Monday 14 May 2012

Romney shows true Republican colours

Mitt Romney's comments (here) on marriage, addressing a congregation of the converted (to say the least) as part of what is evidently a pitch to the Christian right voters in the States, shows both him and his party up for what they are.

It's a worrying sign that the same sort of people who want creationism taught in schools as fact, and who distrust atheists more vehemently than any other minority group in the US, according to an oft-quoted University of Minnesota study, still carry this much sway in the thinking of the patrician class of such a world power.

This man could be President, if the strength of feeling that this group evidently harbour against him can be used by the Republicans and translated into votes. Obama's support for free health care, and his modernist views on what marriage is, clearly strike a deep chord of discontent with these people. To parts of the outside world, and certainly to me, his attitudes merely seem human and contemporary, but this evidently marks him out as a socialist; sees him regarded as the worst kind of anti-American scum in some eyes in the country over which he presides.
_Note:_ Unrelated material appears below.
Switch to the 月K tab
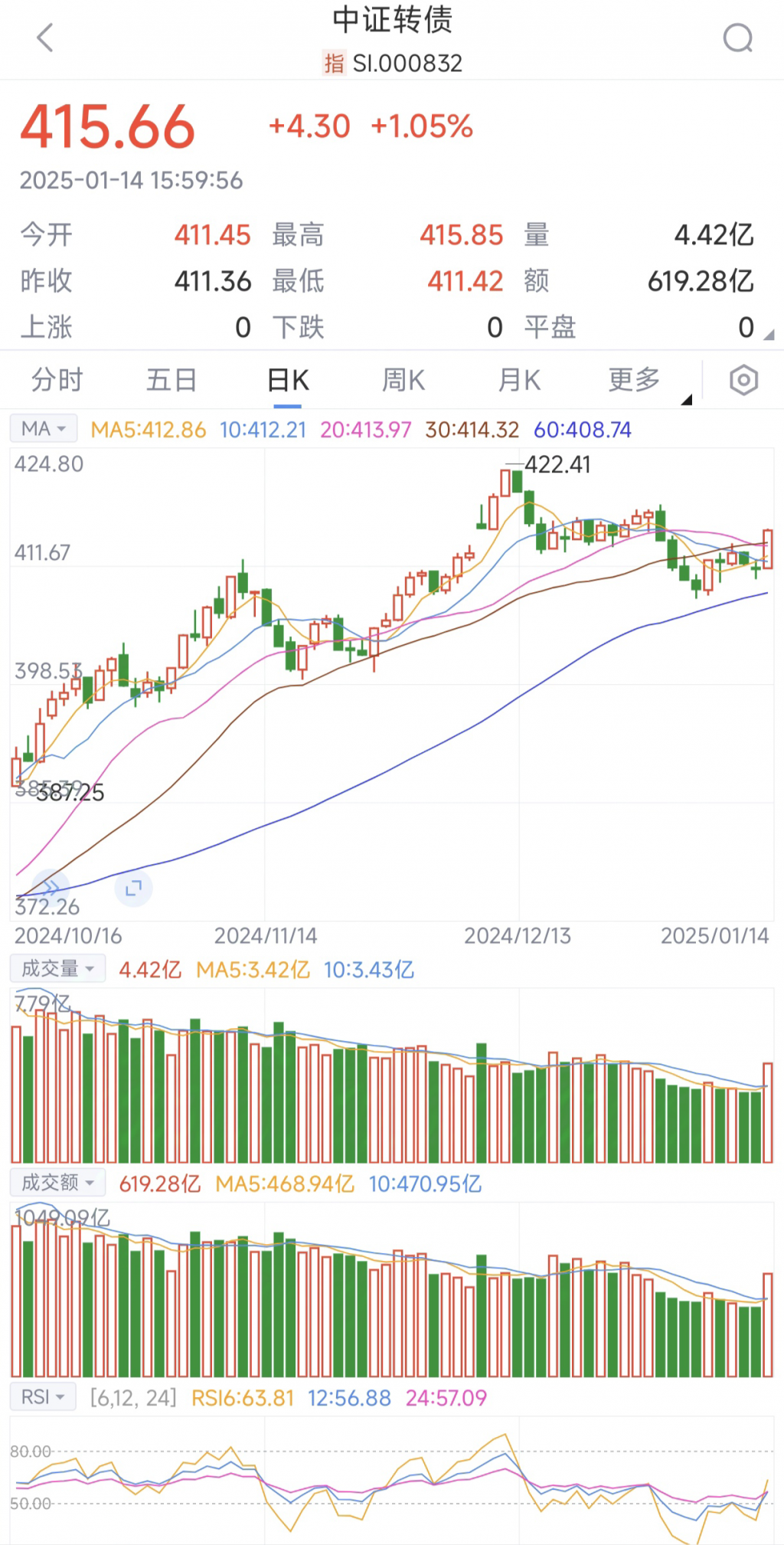The height and width of the screenshot is (1545, 784). coord(519,380)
It already looks absolutely imperative that Obama wins the Presidential election because, if Romney is to be the one standing against him and comes through to win, we could have another George W Bush on our hands. Remember him? The creationist loon who said, and I quote, at Chicago's O'Hare airport in 1987, "...I don't know that atheists should be considered as citizens, nor should they be considered patriots. This is one nation under God."

So he dismissed some of his own countryment, regardless of their feelings for the US. We must all hope we never have another of his kind in the Oval Office, but Romney makes me fear it could be all too soon that we have exactly that.